Table 1 maps each bottleneck type to the optimization that addresses it—and, equally important, the optimization that would be wasted.

Table 1: The Bottleneck Diagnostic: Before optimizing, identify which iron law term dominates. Optimizing the wrong term leaves the dominant bottleneck unchanged and usually yields little or no end-to-end improvement.
If the workload is… Dominant Term Optimization That Works Optimization That is Wasted
Memory-Bound \(D_{\text{vol}}/\text{BW}\) Quantization, pruning, batching Faster GPU (more FLOP/s)
Compute-Bound \(O/(R_{\text{peak}} \cdot \eta_{\text{hw}})\) Better kernels, Tensor Cores, faster GPU More memory bandwidth
Latency-Bound \(L_{\text{lat}}\) Kernel fusion, async dispatch, bounded microbatching under the latency SLO More FLOP/s or bandwidth alone

Many important ML kernels fall on the memory-bound side of the ridge point, especially low-reuse operations such as embedding lookup, normalization, softmax, depthwise convolution, and small-batch inference paths. Dense matrix multiplications and convolutions can instead be compute-bound when batching and hardware utilization are high. This split is a consequence of the memory wall: processor speed has historically outpaced memory bandwidth, and the cumulative gap has widened over three decades. Neural networks, with their massive weight tensors and uneven temporal locality, are especially vulnerable. The Arithmetic Intensity Law diagnoses where a workload sits relative to this wall. The cost of moving data explains why the wall is so punishing.

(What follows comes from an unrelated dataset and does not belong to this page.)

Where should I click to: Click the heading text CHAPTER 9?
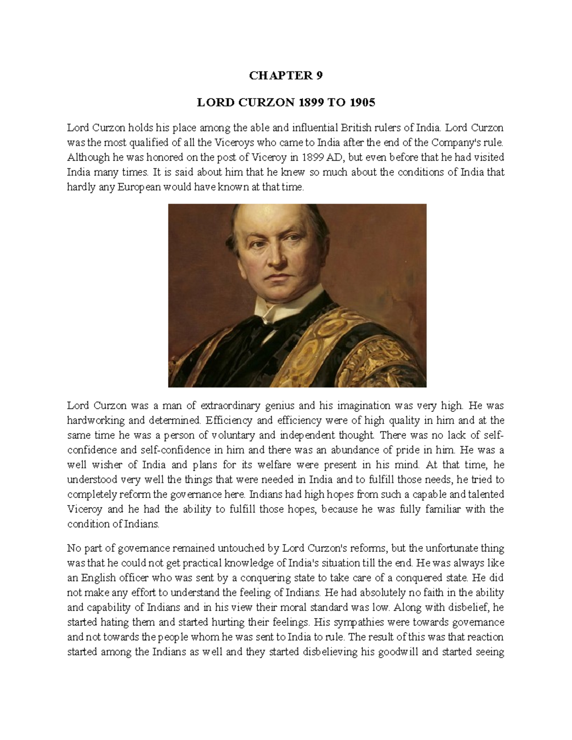pos(286,76)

Principle 3: The Energy-Movement Invariant
Invariant: Moving a 32-bit value from DRAM can cost roughly 100–1,000\(\times\) more energy than a 32-bit arithmetic operation, depending on operation type and process technology. \[ E_{\text{move}} \gg E_{\text{compute}} \]

Implication: Data locality is the primary driver of efficiency for memory-bound workloads. Optimization strategies should prioritize kernel fusion (keeping data in registers) and quantization (reducing data size) when movement dominates, while reducing raw operation counts and improving arithmetic kernels remain central for compute-bound workloads.

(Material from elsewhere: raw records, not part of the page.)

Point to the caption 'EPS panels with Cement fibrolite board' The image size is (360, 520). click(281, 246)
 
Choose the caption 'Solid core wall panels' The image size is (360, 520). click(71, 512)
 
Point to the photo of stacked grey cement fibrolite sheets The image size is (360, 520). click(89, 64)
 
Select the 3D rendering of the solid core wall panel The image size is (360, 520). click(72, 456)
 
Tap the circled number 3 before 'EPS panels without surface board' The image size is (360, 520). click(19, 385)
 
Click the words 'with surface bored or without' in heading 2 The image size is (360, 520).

Even with perfect data locality and optimal bottleneck targeting, a final constraint limits how much speedup any optimization can deliver.

Principle 4: Amdahl's Law
Invariant: The maximum speedup of a system is limited by the fraction of the workload that cannot be accelerated (Amdahl 1967). \[ \text{Speedup} = \frac{1}{(1-p) + \frac{p}{s}} \] where \(p\) is the parallelizable fraction and \(s\) is the speedup of that fraction.

Implication: If 95 percent of a model runs 100\(\times\) faster on a GPU, the total system speedup is capped at ~16.8\(\times\). This explains why data loading and preprocessing often become the ultimate bottlenecks in highly optimized systems.

Amdahl, Gene M. 1967. “Validity of the Single Processor Approach to Achieving Large Scale Computing Capabilities.” Proceedings of the April 18-20, 1967, Spring Joint Computer Conference on - AFIPS ’67 (Spring), AFIPS ’67 (spring), 483–85. https://doi.org/10.1145/1465482.1465560.

Part III applies these principles systematically through the D·A·M taxonomy—Data, Algorithm, Machine—asking first whether the work is necessary, then whether it can be simplified, and finally how to do it faster (see The D·A·M Taxonomy for the full diagnostic framework).